Exercise aim => Below are records; how many of their lines contain "agent"? Give the number and no other words.

Data for processing =>
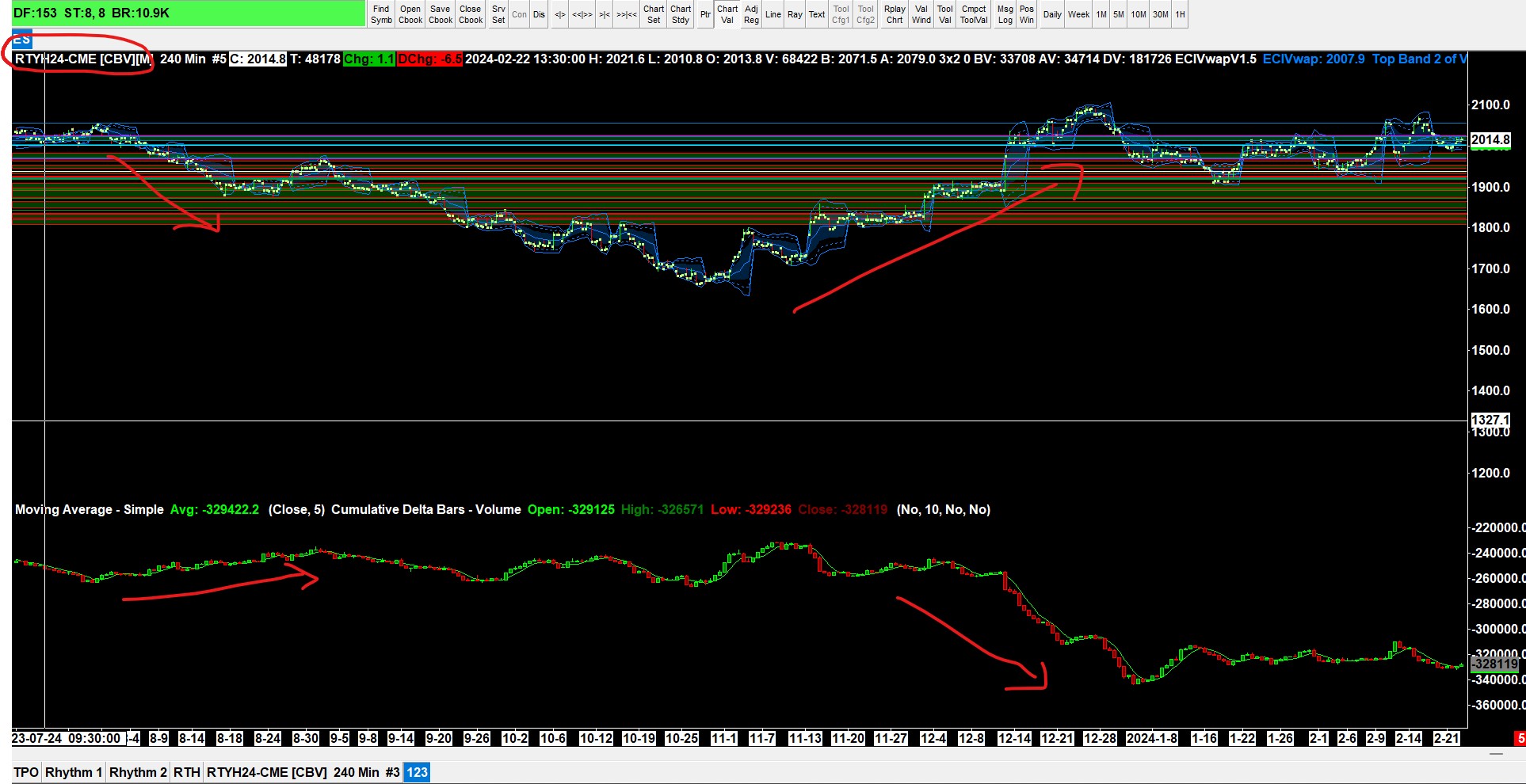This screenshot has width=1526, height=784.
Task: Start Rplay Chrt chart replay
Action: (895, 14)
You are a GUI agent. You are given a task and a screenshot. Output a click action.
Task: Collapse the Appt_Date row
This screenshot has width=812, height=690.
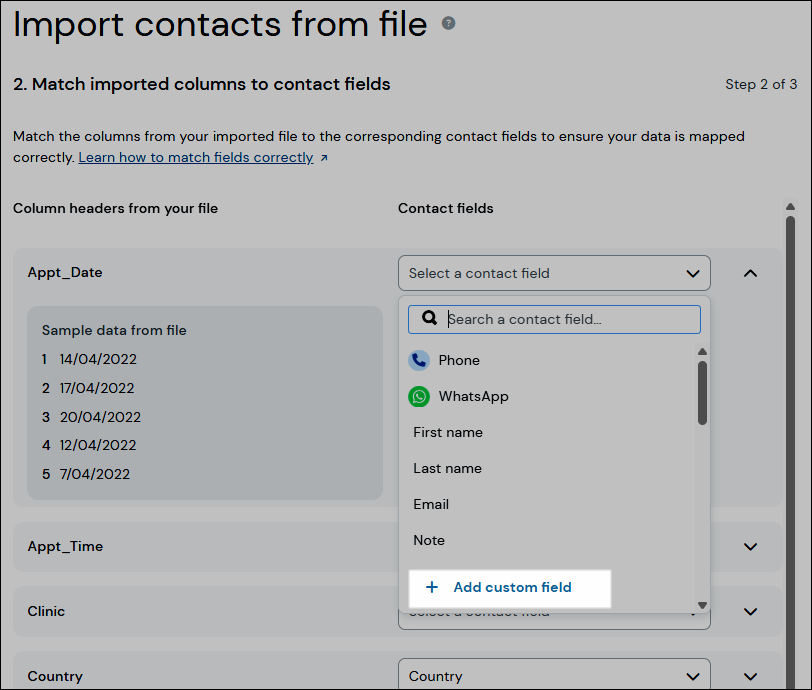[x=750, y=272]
---
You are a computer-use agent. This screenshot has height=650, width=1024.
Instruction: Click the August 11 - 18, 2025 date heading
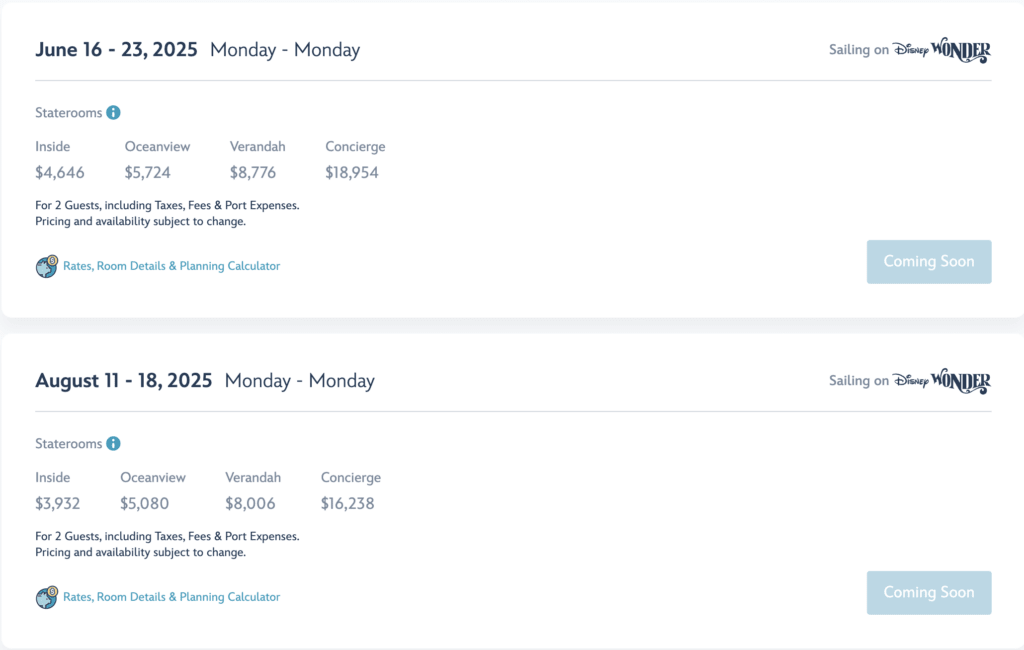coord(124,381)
...
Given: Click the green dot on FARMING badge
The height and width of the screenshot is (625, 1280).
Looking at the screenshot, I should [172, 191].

Result for this exercise => 2